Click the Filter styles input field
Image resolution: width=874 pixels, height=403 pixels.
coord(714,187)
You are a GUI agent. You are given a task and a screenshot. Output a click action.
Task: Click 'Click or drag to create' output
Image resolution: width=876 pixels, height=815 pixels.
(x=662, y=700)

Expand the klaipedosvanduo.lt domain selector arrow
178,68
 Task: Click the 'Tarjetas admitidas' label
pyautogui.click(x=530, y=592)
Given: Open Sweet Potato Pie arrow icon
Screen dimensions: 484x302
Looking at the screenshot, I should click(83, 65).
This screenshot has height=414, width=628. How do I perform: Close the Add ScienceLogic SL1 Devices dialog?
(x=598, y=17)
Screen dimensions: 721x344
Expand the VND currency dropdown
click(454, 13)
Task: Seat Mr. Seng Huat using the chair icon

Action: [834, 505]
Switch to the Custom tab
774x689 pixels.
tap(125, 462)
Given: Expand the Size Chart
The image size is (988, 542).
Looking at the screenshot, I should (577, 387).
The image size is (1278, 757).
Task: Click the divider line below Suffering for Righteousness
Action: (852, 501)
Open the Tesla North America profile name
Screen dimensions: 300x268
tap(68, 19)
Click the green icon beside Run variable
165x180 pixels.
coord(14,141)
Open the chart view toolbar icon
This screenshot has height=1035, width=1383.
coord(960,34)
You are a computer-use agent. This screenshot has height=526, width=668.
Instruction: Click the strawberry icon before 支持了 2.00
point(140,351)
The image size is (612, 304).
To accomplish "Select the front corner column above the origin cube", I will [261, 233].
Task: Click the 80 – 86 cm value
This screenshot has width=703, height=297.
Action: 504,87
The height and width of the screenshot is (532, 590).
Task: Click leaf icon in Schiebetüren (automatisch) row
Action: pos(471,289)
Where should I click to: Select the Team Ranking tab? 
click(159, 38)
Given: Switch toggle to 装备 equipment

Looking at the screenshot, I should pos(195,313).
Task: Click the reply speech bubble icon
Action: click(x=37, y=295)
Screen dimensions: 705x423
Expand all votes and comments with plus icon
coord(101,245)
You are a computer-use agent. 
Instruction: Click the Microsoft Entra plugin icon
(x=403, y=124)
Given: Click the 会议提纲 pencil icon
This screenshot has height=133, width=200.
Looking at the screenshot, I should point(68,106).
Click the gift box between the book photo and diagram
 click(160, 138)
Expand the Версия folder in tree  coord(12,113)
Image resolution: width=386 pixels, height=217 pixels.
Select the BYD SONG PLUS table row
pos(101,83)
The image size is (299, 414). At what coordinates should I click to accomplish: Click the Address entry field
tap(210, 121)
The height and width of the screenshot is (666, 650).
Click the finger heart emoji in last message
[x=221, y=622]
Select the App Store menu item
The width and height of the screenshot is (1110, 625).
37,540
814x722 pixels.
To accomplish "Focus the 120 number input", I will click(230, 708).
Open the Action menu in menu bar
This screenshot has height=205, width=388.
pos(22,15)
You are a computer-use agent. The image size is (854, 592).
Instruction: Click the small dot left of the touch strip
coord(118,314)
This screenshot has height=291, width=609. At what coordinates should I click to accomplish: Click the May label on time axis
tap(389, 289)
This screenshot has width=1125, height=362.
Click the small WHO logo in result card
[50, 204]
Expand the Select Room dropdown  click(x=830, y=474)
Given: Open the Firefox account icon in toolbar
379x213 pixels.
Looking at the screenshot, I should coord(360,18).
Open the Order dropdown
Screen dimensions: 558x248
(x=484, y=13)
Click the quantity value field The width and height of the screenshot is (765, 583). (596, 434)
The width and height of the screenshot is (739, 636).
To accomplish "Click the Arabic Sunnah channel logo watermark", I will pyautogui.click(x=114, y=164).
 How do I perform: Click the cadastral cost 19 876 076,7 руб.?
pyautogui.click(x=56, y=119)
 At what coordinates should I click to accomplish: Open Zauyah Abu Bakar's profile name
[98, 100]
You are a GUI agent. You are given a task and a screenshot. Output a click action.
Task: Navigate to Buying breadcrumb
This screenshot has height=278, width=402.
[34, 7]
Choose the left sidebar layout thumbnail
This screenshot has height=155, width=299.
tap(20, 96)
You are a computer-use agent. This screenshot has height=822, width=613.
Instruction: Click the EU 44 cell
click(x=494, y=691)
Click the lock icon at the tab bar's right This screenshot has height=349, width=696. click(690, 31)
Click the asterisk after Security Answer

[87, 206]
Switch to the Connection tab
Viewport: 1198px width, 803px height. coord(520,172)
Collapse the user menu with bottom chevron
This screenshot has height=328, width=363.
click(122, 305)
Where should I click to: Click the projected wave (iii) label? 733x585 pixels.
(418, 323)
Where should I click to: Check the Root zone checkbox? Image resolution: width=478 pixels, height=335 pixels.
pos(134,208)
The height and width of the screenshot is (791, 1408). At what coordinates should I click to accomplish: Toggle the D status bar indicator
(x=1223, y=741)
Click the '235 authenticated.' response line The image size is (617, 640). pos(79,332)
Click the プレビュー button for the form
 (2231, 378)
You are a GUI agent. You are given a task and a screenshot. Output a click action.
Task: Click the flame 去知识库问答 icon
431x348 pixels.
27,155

→ YOUR GOAL
Would you copy the data exactly as shown above?

→ SOLUTION
Click the Filter styles input field
Image resolution: width=874 pixels, height=403 pixels.
coord(714,187)
You are a GUI agent. You are given a task and a screenshot. Output a click action.
Task: Click 'Click or drag to create' output
Image resolution: width=876 pixels, height=815 pixels.
(x=662, y=700)

Expand the klaipedosvanduo.lt domain selector arrow
178,68
 Task: Click the 'Tarjetas admitidas' label
pyautogui.click(x=530, y=592)
Given: Open Sweet Potato Pie arrow icon
Screen dimensions: 484x302
Looking at the screenshot, I should click(83, 65).
This screenshot has height=414, width=628. How do I perform: Close the Add ScienceLogic SL1 Devices dialog?
(x=598, y=17)
Screen dimensions: 721x344
Expand the VND currency dropdown
click(454, 13)
Task: Seat Mr. Seng Huat using the chair icon

Action: [834, 505]
Switch to the Custom tab
774x689 pixels.
tap(125, 462)
Given: Expand the Size Chart
The image size is (988, 542).
Looking at the screenshot, I should (577, 387).
The image size is (1278, 757).
Task: Click the divider line below Suffering for Righteousness
Action: (852, 501)
Open the Tesla North America profile name
Screen dimensions: 300x268
tap(68, 19)
Click the green icon beside Run variable
165x180 pixels.
coord(14,141)
Open the chart view toolbar icon
This screenshot has height=1035, width=1383.
coord(960,34)
You are a computer-use agent. This screenshot has height=526, width=668.
Instruction: Click the strawberry icon before 支持了 2.00
point(140,351)
The image size is (612, 304).
To accomplish "Select the front corner column above the origin cube", I will [261, 233].
Task: Click the 80 – 86 cm value
This screenshot has width=703, height=297.
Action: 504,87
The height and width of the screenshot is (532, 590).
Task: Click leaf icon in Schiebetüren (automatisch) row
Action: pos(471,289)
Where should I click to: Select the Team Ranking tab? 
click(159, 38)
Given: Switch toggle to 装备 equipment

Looking at the screenshot, I should pos(195,313).
Task: Click the reply speech bubble icon
Action: click(x=37, y=295)
Screen dimensions: 705x423
Expand all votes and comments with plus icon
coord(101,245)
You are a computer-use agent. 
Instruction: Click the Microsoft Entra plugin icon
(x=403, y=124)
Given: Click the 会议提纲 pencil icon
This screenshot has height=133, width=200.
Looking at the screenshot, I should point(68,106).
Click the gift box between the book photo and diagram
 click(160, 138)
Expand the Версия folder in tree  coord(12,113)
Image resolution: width=386 pixels, height=217 pixels.
Select the BYD SONG PLUS table row
pos(101,83)
The image size is (299, 414). At what coordinates should I click to accomplish: Click the Address entry field
tap(210, 121)
The height and width of the screenshot is (666, 650).
Click the finger heart emoji in last message
[x=221, y=622]
Select the App Store menu item
The width and height of the screenshot is (1110, 625).
37,540
814x722 pixels.
To accomplish "Focus the 120 number input", I will click(230, 708).
Open the Action menu in menu bar
This screenshot has height=205, width=388.
pos(22,15)
You are a computer-use agent. The image size is (854, 592).
Instruction: Click the small dot left of the touch strip
coord(118,314)
This screenshot has height=291, width=609. At what coordinates should I click to accomplish: Click the May label on time axis
tap(389, 289)
This screenshot has width=1125, height=362.
Click the small WHO logo in result card
[50, 204]
Expand the Select Room dropdown  click(x=830, y=474)
Given: Open the Firefox account icon in toolbar
379x213 pixels.
Looking at the screenshot, I should coord(360,18).
Open the Order dropdown
Screen dimensions: 558x248
(x=484, y=13)
Click the quantity value field The width and height of the screenshot is (765, 583). (596, 434)
The width and height of the screenshot is (739, 636).
To accomplish "Click the Arabic Sunnah channel logo watermark", I will pyautogui.click(x=114, y=164).
 How do I perform: Click the cadastral cost 19 876 076,7 руб.?
pyautogui.click(x=56, y=119)
 At what coordinates should I click to accomplish: Open Zauyah Abu Bakar's profile name
[98, 100]
You are a GUI agent. You are given a task and a screenshot. Output a click action.
Task: Navigate to Buying breadcrumb
This screenshot has height=278, width=402.
[34, 7]
Choose the left sidebar layout thumbnail
This screenshot has height=155, width=299.
tap(20, 96)
You are a computer-use agent. This screenshot has height=822, width=613.
Instruction: Click the EU 44 cell
click(x=494, y=691)
Click the lock icon at the tab bar's right This screenshot has height=349, width=696. click(690, 31)
Click the asterisk after Security Answer

[87, 206]
Switch to the Connection tab
Viewport: 1198px width, 803px height. coord(520,172)
Collapse the user menu with bottom chevron
This screenshot has height=328, width=363.
click(122, 305)
Where should I click to: Click the projected wave (iii) label? 733x585 pixels.
(418, 323)
Where should I click to: Check the Root zone checkbox? Image resolution: width=478 pixels, height=335 pixels.
pos(134,208)
The height and width of the screenshot is (791, 1408). At what coordinates should I click to accomplish: Toggle the D status bar indicator
(x=1223, y=741)
Click the '235 authenticated.' response line The image size is (617, 640). pos(79,332)
Click the プレビュー button for the form
 (2231, 378)
You are a GUI agent. You are given a task and a screenshot. Output a click action.
Task: Click the flame 去知识库问答 icon
431x348 pixels.
27,155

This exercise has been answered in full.